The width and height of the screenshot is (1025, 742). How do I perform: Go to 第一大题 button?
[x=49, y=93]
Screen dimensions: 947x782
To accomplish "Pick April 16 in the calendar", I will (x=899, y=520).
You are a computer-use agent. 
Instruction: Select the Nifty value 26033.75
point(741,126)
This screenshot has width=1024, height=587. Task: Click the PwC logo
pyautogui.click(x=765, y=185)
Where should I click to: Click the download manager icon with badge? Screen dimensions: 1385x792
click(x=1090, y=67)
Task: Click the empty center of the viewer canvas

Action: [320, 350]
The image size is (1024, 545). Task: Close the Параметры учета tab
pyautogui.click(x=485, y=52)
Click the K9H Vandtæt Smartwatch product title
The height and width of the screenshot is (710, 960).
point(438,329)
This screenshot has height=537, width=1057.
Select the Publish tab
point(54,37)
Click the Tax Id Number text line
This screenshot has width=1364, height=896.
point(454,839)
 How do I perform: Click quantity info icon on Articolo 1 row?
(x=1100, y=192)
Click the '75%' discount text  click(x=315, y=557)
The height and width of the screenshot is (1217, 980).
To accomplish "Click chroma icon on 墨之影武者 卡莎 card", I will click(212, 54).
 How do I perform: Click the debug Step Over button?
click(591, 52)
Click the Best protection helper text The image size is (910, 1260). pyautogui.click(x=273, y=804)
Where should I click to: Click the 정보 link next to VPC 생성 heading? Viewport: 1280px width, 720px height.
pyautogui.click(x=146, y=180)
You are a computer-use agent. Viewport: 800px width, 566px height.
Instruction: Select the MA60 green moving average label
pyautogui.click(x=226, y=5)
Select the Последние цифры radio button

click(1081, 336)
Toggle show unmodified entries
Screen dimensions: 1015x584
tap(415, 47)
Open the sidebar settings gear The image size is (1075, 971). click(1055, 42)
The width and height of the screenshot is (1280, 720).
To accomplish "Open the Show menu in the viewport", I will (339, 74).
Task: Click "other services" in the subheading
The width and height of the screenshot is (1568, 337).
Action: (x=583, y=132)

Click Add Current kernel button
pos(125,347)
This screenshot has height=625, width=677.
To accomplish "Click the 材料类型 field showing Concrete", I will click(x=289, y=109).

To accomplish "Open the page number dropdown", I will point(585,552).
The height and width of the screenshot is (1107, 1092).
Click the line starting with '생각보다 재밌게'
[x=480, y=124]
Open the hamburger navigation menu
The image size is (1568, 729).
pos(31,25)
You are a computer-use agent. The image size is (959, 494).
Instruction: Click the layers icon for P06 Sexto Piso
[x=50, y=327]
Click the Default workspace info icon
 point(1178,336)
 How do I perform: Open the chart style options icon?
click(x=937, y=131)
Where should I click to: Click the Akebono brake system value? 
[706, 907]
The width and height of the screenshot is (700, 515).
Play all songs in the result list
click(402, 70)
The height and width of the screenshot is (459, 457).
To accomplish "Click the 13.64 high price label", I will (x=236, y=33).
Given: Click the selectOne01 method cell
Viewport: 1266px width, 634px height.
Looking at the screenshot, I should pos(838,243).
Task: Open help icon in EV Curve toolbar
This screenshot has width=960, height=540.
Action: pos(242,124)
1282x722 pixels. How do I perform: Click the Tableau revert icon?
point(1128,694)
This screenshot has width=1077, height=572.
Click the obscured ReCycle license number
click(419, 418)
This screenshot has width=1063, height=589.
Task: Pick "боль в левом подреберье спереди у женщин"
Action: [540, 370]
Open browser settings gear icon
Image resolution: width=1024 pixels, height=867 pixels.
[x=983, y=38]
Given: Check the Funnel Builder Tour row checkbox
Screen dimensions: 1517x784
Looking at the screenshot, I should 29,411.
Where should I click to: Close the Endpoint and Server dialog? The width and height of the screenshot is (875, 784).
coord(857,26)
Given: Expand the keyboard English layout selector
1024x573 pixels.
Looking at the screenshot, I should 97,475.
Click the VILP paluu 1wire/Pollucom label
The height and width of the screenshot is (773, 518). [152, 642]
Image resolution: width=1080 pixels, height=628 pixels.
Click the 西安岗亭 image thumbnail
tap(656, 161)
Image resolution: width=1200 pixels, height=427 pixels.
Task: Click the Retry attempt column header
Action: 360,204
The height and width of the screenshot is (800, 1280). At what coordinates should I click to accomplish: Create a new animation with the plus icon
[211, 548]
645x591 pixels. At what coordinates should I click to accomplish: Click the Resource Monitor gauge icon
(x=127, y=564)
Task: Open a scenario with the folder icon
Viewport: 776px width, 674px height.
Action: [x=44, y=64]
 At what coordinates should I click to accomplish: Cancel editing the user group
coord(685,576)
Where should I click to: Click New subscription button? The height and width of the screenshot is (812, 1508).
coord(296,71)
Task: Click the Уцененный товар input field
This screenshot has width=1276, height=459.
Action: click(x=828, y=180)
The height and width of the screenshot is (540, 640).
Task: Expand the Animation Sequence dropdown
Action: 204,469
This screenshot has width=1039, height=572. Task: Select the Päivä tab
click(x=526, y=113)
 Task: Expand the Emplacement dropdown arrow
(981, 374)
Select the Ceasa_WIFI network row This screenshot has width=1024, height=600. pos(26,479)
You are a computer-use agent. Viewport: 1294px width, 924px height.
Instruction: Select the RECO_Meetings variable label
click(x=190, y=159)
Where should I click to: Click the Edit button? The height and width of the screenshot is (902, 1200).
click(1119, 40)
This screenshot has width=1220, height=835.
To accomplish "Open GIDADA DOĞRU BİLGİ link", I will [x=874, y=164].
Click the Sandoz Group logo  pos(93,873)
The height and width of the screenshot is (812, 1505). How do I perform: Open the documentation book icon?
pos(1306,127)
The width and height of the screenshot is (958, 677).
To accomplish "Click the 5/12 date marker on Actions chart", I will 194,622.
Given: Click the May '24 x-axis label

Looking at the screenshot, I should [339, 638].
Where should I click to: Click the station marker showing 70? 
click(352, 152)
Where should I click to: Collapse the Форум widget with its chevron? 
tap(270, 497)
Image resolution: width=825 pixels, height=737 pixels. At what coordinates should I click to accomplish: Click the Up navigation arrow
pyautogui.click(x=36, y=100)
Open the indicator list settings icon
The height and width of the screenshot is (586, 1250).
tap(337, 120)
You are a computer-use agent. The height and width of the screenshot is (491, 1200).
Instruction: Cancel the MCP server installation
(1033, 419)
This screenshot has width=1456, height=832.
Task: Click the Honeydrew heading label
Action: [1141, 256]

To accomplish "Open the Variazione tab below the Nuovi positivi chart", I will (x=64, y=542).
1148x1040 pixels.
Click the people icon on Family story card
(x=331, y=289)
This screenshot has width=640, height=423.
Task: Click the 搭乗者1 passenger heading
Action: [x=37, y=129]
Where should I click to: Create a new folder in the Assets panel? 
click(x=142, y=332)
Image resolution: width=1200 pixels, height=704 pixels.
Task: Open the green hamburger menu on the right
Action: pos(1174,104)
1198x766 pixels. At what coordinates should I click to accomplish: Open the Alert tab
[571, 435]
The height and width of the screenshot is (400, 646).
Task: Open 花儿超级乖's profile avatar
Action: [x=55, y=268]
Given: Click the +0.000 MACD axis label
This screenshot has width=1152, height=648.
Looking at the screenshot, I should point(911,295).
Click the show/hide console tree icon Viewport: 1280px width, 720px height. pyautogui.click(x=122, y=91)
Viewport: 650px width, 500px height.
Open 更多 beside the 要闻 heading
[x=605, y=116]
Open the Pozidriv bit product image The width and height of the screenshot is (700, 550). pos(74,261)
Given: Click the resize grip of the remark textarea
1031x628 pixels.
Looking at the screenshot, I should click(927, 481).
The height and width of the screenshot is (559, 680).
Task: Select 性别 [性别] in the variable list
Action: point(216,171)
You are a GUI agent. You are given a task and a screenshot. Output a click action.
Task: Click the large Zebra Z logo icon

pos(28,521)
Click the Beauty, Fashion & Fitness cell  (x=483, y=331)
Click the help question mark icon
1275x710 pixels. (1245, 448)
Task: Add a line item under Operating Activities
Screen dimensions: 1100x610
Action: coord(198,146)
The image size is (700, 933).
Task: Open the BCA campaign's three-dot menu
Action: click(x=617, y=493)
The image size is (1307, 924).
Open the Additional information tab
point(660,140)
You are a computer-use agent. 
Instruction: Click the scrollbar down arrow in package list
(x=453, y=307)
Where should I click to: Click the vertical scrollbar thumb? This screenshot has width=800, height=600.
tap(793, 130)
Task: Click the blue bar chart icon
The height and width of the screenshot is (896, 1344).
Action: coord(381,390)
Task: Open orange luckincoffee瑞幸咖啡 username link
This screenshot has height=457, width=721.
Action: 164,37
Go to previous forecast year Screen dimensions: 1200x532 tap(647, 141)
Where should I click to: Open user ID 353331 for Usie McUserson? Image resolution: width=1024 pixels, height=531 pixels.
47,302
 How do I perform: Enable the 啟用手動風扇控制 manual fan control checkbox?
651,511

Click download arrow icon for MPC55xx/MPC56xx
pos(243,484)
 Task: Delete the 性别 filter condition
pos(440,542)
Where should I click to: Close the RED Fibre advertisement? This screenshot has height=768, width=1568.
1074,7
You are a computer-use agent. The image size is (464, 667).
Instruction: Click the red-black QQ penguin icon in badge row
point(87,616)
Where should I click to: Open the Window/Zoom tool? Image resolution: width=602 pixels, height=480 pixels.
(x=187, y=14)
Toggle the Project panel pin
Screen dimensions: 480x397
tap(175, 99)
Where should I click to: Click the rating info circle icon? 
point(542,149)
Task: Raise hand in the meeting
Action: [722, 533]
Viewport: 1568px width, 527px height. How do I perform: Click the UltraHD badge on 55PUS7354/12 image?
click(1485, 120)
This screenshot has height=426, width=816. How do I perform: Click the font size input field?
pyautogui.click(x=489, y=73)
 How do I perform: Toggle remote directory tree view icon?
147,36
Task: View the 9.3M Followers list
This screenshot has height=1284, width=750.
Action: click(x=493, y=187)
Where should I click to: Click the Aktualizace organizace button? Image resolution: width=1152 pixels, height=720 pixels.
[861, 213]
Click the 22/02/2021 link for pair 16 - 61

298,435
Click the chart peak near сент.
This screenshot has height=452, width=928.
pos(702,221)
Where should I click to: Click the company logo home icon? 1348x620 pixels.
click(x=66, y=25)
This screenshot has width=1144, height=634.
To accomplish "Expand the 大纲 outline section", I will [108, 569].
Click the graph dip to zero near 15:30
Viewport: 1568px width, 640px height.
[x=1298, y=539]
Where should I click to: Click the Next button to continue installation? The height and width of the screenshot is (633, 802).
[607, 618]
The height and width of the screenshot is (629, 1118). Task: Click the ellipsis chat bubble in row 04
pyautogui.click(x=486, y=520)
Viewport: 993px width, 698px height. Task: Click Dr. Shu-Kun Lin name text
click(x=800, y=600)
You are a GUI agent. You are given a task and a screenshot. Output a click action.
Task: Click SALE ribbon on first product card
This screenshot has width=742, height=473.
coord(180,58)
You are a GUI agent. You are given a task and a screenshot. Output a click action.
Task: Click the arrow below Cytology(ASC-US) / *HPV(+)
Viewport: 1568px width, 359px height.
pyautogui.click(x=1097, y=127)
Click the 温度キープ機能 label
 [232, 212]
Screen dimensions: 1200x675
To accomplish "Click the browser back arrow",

• About this exercise: Scan the preceding listing for the string "below" and copy every line where it occurs.

• Output:
To accomplish "Open the Variazione tab below the Nuovi positivi chart", I will (x=64, y=542).
Task: Click the arrow below Cytology(ASC-US) / *HPV(+)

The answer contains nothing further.